Suggestions for Critical Thinking Exercises

CT17.1 No, the theorem still applies as the median voter is roughly in the middle of the charts.

CT17.2 Answers will vary. This question comes from research that found that very few principles of economics students could name more than two different kinds of taxes. This result might not be surprising because students have little reason to pay attention to most taxes. Therefore, some parts of Section 17.2 and Section 17.3 are likely to surprise many students. By talking about these surprises, students are more likely to remember and understand this relatively dry topic.

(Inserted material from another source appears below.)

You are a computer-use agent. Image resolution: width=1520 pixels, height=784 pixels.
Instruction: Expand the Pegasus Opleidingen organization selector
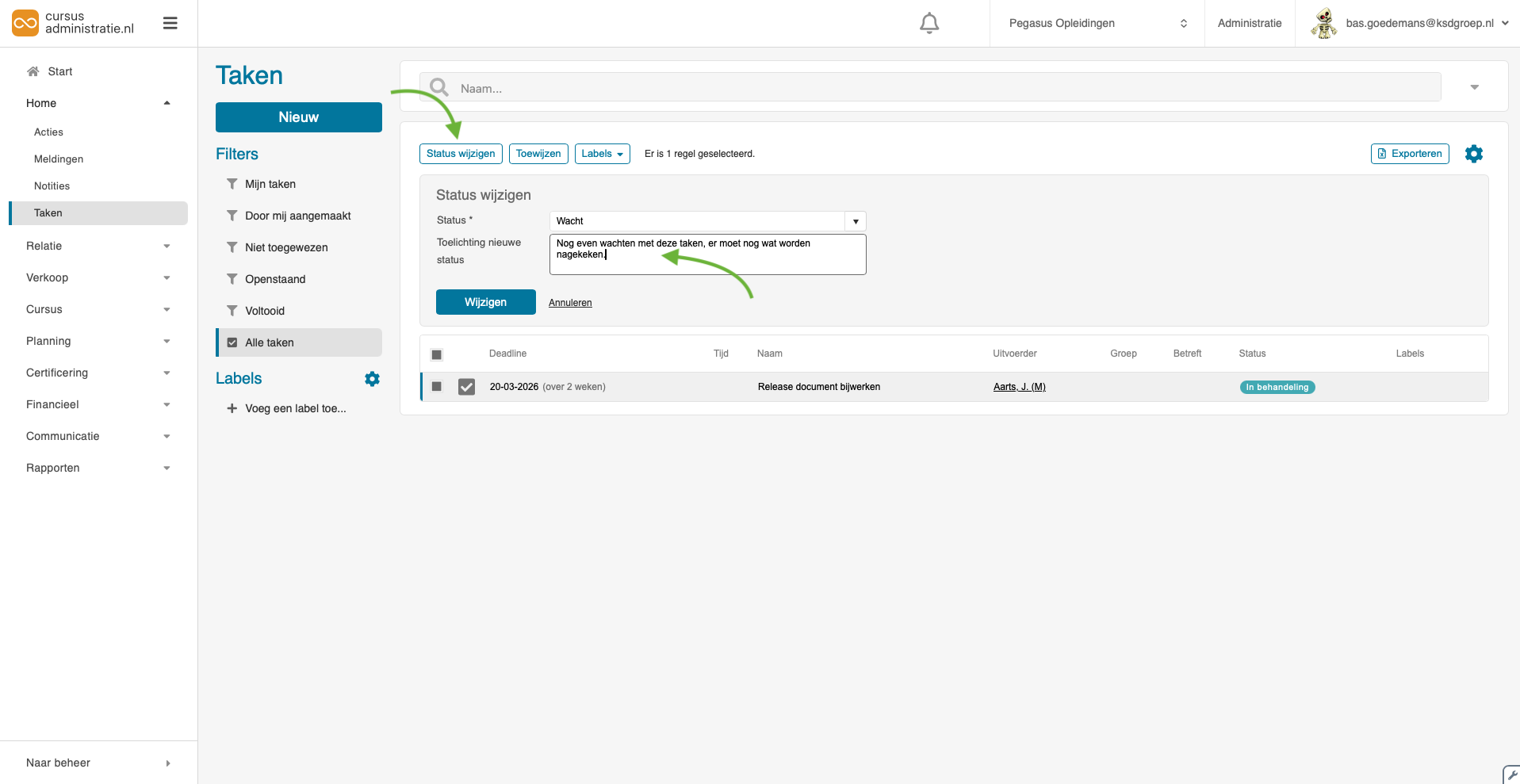1097,24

CT17.3 Since 2008, the economies of a number of nations of the Middle East and North Africa have been devasted by civil disturbances and military conflicts. A civil war in Syria that started in 2011 led to over 400,000 deaths and millions of refugees, many of whom fled to other Middle Eastern and European countries. The United Nations described the Syrian conflict as the worst man-made disaster since World War II. Other civil wars have occurred in Iraq (2014-2017) and Yemen (beginning in 2015). Attempts to reduce poverty in the region would be difficult even without these conflicts. The quality of the school systems in many nations in the region is low. In 2019, the Carnegie Corporation of New York reported that international test scores show that around half of all mid-primary and mid-secondary school students in Middle Eastern public schools do not meet basic learning outcomes in reading, writing, and mathematics. And population growth has continued to increase faster than growth in income, which has led to high levels of unemployment.